═════ Supplied entries ═════
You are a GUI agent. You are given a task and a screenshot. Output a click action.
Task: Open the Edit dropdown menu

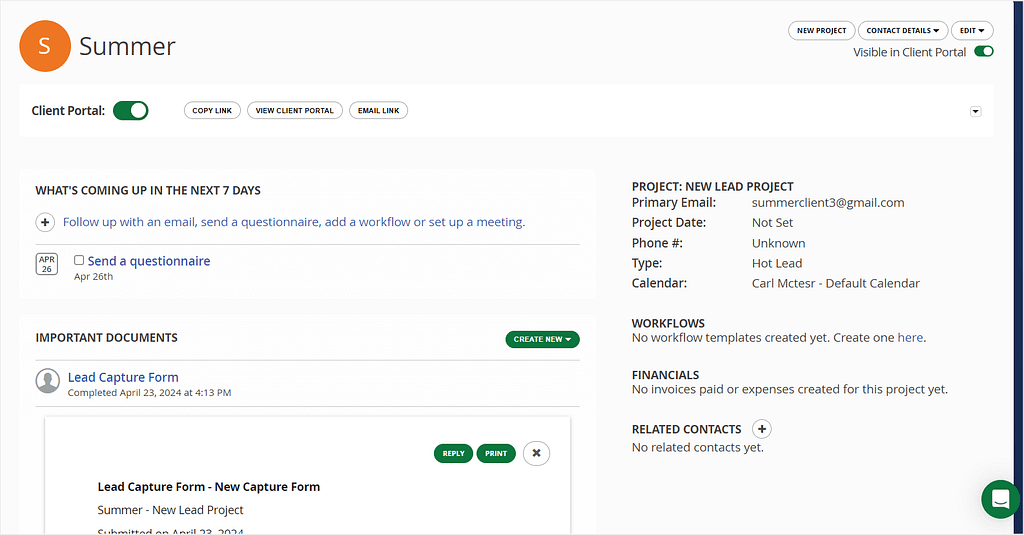(x=971, y=31)
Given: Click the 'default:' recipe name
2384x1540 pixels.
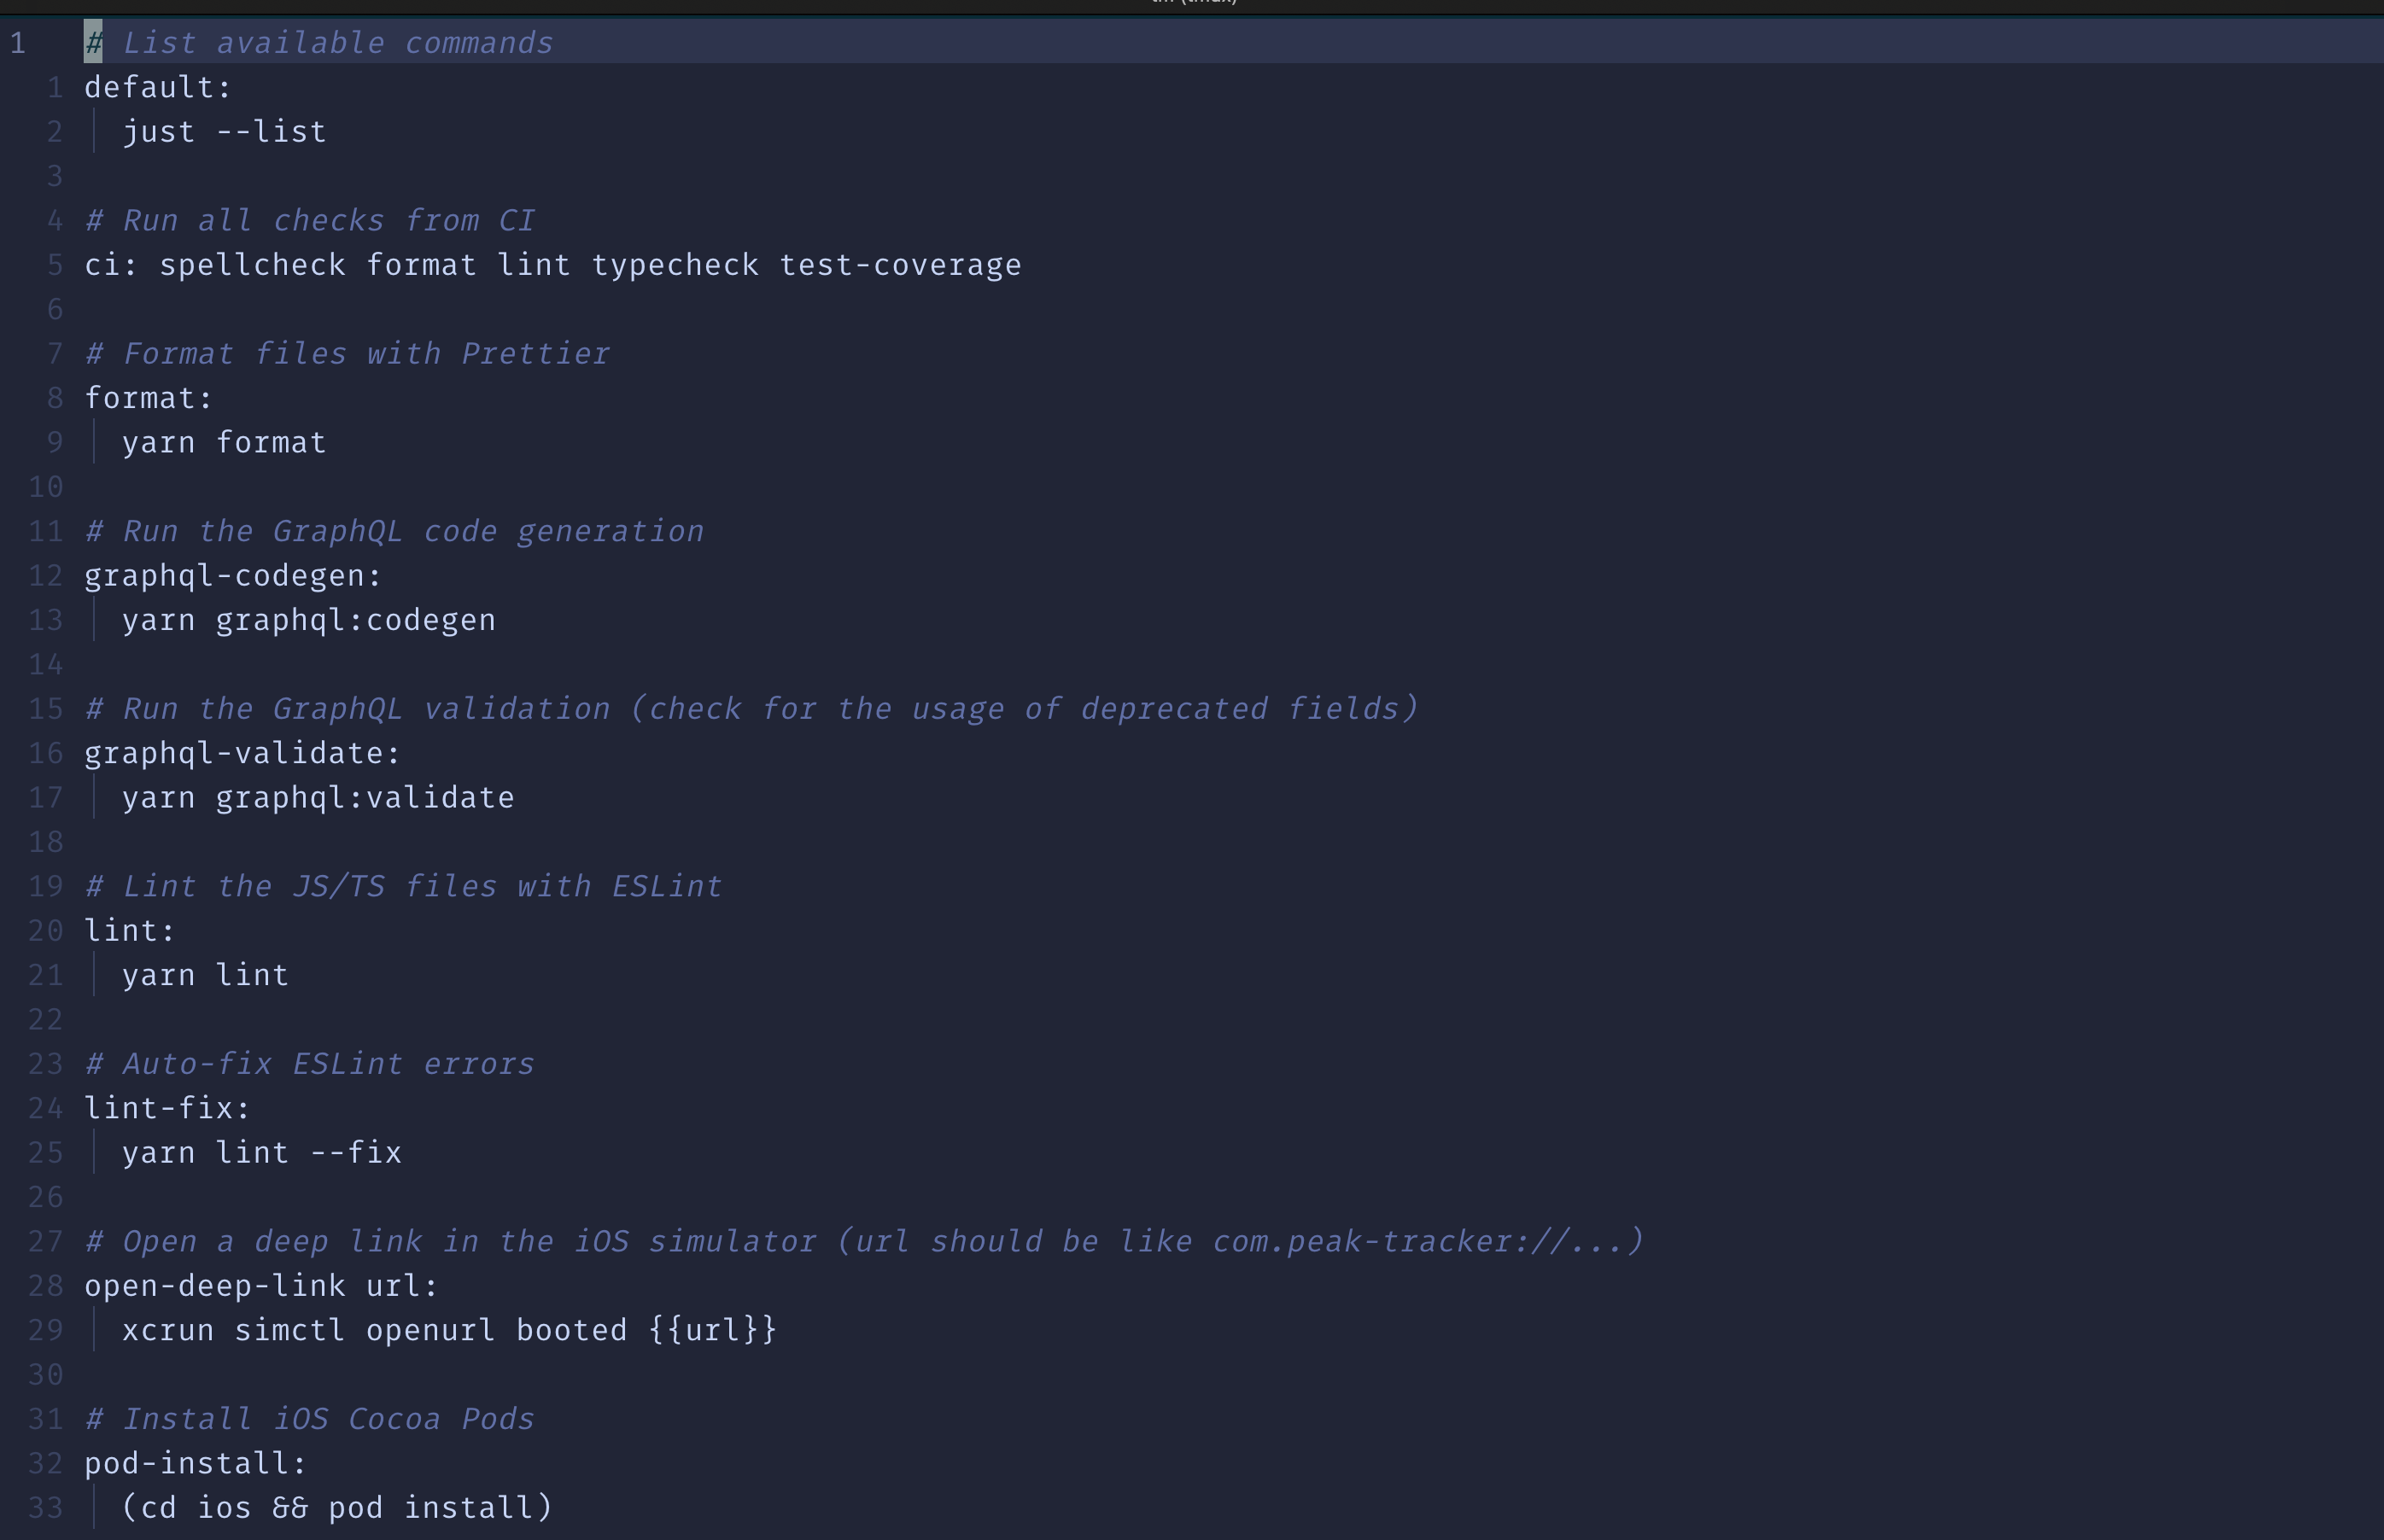Looking at the screenshot, I should pyautogui.click(x=157, y=88).
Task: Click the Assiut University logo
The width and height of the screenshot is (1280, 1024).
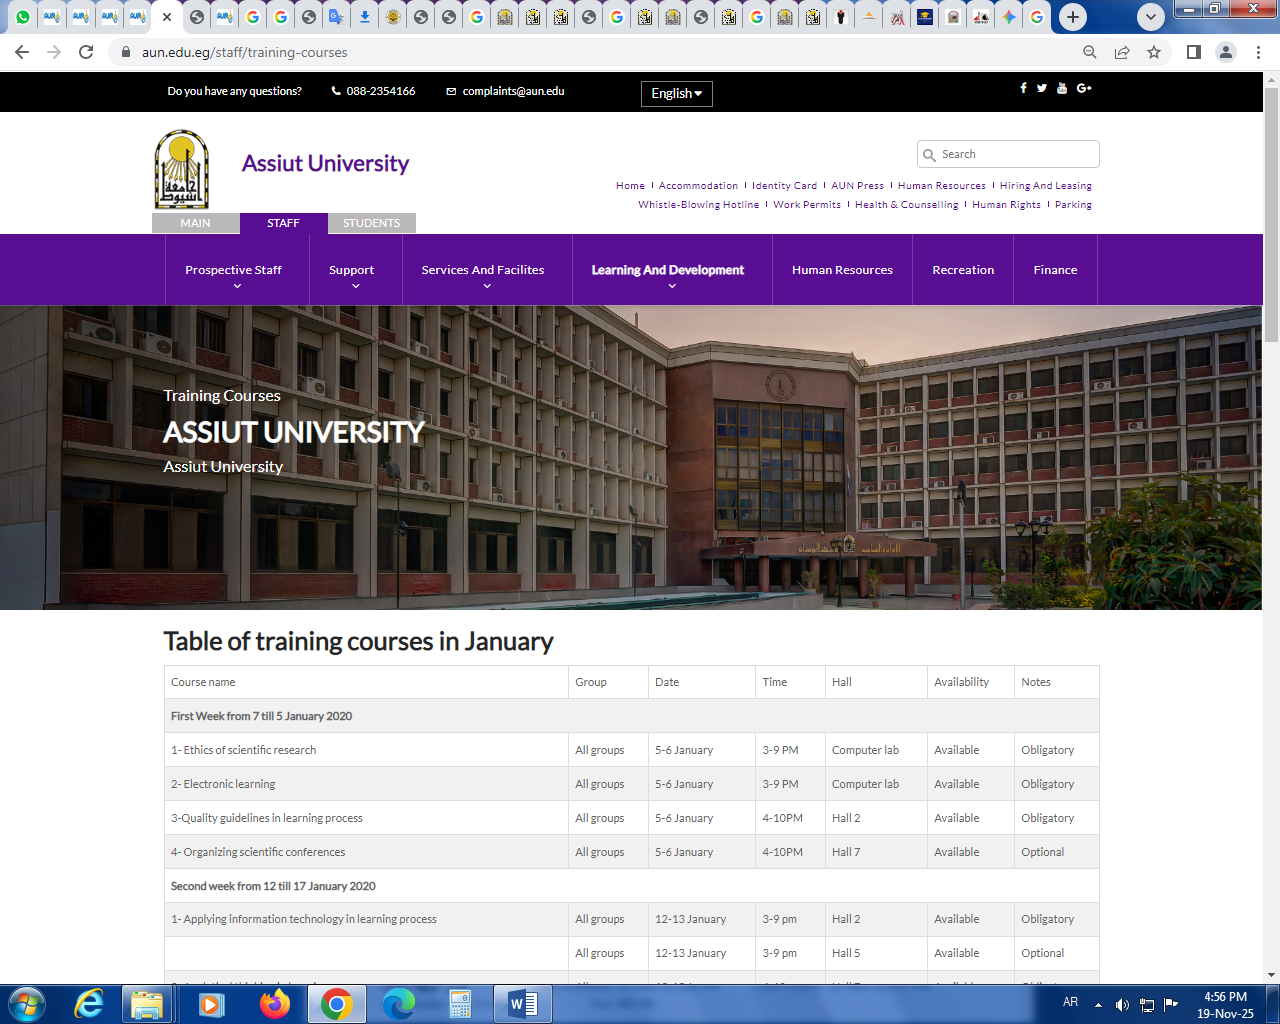Action: [181, 169]
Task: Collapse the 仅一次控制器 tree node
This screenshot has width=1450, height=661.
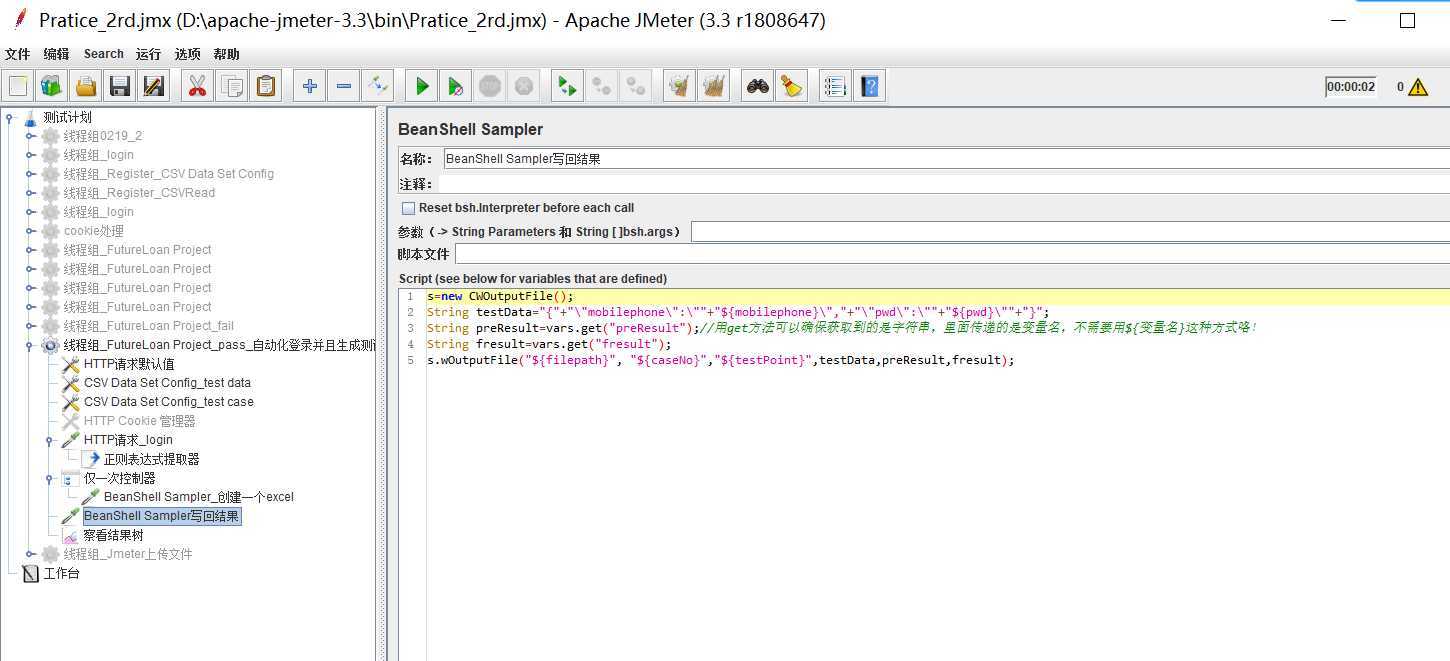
═════
* _Required task_: Retype every line of the records above precisely as it appears, omitting the pictures.

* _Reply_:
You are a GUI agent. You are given a task and a screenshot. Output a click action.
Task: Open the Edit dropdown menu

(x=971, y=31)
Given: Click the 'default:' recipe name
2384x1540 pixels.
Looking at the screenshot, I should pyautogui.click(x=157, y=88).
Task: Click the Assiut University logo
The width and height of the screenshot is (1280, 1024).
Action: [181, 169]
Task: Collapse the 仅一次控制器 tree node
This screenshot has width=1450, height=661.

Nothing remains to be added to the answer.